Hello traders! This week’s newsletter comes to you from snowy and chilly Colorado. As I sit here looking at the snow-covered mountains, I am reminded of a question that comes up pretty frequently in class – “Is it too late to get in?”
This topic almost goes hand in hand with my article from December 6, 2016 “Why You Should Stay Patient When Considering Trade Entries.”
What happens in your trade plan if you wait too long, have perhaps been too patient? Very often our charts have already gone without us-but can we still enter trades after the train has left the station? Many traders will take the point of view that if they don’t get the absolute perfect entry, they will take no trade. Personally, I disagree with this viewpoint. I don’t mind “paying up” a few pips when the charts say there is still a large potential profit in the trade. As you may have heard by now, our recommended reward to risk ratio in our trades is at least a 3:1 (meaning I will risk $100 to possibly make a $300 reward, for example.)

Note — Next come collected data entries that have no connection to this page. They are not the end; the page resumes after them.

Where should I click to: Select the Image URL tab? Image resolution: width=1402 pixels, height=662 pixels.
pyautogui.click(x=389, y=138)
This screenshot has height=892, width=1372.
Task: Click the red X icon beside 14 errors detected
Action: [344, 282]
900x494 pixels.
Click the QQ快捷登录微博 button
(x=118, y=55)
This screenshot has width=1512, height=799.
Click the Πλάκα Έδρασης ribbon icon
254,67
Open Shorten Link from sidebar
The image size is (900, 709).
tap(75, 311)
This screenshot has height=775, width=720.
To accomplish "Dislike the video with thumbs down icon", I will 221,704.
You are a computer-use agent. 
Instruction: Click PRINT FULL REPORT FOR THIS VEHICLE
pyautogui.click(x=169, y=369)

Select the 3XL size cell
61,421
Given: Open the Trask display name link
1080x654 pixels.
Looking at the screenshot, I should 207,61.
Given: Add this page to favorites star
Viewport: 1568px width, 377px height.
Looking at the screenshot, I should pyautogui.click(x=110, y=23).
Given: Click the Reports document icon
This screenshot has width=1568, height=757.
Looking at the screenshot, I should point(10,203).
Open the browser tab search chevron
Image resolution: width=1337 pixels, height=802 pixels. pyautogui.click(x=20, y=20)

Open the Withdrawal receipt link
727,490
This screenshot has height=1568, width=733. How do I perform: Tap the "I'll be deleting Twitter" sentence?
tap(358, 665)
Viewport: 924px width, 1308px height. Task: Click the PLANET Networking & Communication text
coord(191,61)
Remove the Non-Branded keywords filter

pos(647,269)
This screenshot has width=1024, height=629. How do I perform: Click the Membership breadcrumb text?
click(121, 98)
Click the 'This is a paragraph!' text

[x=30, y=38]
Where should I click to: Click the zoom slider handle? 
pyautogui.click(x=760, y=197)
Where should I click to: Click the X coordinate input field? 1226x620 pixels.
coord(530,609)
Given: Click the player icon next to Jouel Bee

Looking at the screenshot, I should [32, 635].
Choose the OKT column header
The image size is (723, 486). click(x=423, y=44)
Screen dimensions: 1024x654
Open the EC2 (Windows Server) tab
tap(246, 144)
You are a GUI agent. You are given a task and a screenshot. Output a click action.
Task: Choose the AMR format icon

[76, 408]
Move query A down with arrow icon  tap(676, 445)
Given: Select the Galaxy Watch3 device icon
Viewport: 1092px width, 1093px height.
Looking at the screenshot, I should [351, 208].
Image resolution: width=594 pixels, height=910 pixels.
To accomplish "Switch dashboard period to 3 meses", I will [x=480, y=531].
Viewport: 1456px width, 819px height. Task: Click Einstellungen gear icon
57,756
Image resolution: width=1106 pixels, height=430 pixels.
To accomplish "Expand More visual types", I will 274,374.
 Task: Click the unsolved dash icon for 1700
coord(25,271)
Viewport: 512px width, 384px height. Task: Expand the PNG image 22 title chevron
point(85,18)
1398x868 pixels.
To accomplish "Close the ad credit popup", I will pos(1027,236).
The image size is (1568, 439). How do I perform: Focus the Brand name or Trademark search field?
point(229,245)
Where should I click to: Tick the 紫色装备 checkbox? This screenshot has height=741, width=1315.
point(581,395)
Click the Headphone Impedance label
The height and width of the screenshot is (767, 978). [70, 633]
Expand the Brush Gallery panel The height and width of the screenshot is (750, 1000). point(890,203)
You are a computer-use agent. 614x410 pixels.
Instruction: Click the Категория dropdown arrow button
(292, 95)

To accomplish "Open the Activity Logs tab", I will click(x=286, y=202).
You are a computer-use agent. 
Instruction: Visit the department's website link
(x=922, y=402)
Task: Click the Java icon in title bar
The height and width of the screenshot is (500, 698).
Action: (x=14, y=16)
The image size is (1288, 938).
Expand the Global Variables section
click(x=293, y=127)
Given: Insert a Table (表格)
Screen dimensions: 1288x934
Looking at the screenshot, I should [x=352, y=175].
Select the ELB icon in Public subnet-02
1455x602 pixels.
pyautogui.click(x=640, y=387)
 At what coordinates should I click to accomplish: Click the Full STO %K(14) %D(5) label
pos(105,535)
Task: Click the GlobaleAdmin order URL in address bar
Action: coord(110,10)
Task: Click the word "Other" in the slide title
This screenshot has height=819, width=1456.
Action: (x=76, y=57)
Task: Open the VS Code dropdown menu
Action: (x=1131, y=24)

On the following AUDUSD 60 minute chart, I’ve drawn in a simple demand zone that is 12 pips wide, and a supply zone that is 10 pips wide. For discussions’ sake, let’s say we were considering going long at .7295 with our stop loss three pips below the bottom of our demand zone at .7280, risking a total of 15 pips. With our reward to risk ratio rule of 3:1, we need at least 45 pips of potential profit in this trade.
If we use the bottom of our supply zone as our profit target, this would give us 51 pips of potential profit. So the question is, if I missed the perfect trade entry can I still get into the trade? The answer is yes, provided the remaining reward is still three times the increased risk. Let’s do some simple math. If the chart has moved all the way up to .7320, could we still take the trade? If you were using the same stop loss price of .7280 and the same profit target of .7346, absolutely not! That would be a reward of 26 while risking 40 pips! Certainly not what we recommend. In this example, because we would only be able to accept a couple pips higher in price, we would not have a trade.
In the following USDJPY 30 minute chart, again I’ve marked in a couple of zones for a potential long trade. With these zones marked there could be a trade entry at 115.80 and a stop loss at 115.60 for twenty pips. Using a profit target of 117.50, our reward would be 170 pips and a stop of 20 for a reward to risk ratio of over 8:1. Not bad!
Time for some more math. How far can we “miss” the perfect entry before no longer considering the trade low risk? The answer is approximately 116.42. About the easiest way to figure out the worst price you could still consider the trade is as follows:
Take the distance from your profit target to your stop loss and multiply that times .33. Add that number of pips to your trade entry (on the long side) and you have your maximum allowable entry price for this trade. (117.50 – 115.60 = 190…. 190 x .33 = 62.7… entry price of 115.80 + 62 pips is 116.42, your maximum price.)
Many of the more experienced traders reading this would think more along the lines of using different zones on the way up to the profit target for entry, which is yet another technique.
So, there you have it! The perfect entry is not always able to be taken; so now you have a potential new rule for your trading plan that will allow you to still join a potential move.